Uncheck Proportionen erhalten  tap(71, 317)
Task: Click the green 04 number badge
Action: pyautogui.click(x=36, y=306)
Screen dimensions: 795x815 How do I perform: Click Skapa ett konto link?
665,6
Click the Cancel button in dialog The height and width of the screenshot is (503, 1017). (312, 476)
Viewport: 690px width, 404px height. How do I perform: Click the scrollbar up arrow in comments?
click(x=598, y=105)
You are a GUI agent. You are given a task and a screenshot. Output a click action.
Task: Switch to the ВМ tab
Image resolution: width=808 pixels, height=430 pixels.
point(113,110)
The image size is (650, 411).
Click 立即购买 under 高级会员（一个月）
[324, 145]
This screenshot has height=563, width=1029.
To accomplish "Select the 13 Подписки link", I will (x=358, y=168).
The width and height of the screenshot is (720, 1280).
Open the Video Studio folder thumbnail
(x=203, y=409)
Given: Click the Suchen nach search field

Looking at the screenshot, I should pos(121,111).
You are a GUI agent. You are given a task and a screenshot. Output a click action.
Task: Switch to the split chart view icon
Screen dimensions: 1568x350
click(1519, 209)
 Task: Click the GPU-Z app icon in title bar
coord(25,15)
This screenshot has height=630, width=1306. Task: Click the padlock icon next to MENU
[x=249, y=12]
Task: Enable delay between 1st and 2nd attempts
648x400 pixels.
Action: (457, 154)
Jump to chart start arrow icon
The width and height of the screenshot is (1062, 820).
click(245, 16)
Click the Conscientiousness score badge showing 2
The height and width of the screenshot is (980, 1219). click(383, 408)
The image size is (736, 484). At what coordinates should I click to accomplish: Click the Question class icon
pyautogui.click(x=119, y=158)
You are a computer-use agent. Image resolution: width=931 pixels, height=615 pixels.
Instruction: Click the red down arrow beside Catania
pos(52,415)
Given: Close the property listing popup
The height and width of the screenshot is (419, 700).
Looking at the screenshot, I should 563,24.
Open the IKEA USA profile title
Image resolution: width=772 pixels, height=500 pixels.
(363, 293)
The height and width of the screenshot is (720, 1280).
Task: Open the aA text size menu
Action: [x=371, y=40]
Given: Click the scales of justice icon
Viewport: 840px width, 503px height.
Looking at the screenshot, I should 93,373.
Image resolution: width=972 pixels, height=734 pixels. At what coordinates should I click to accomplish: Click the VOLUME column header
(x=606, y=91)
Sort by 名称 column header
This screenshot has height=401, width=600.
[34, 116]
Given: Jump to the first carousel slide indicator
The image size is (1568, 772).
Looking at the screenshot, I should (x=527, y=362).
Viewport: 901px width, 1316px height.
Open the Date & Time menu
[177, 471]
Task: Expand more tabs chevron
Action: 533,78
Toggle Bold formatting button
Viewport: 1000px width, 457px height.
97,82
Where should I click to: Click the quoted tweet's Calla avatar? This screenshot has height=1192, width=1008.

- - - -

**WHAT YOU SHOULD DO**. Line count for "chart": say how many lines of the entries above include that word, and give only the number.

**SOLUTION TO THIS PROBLEM**. 2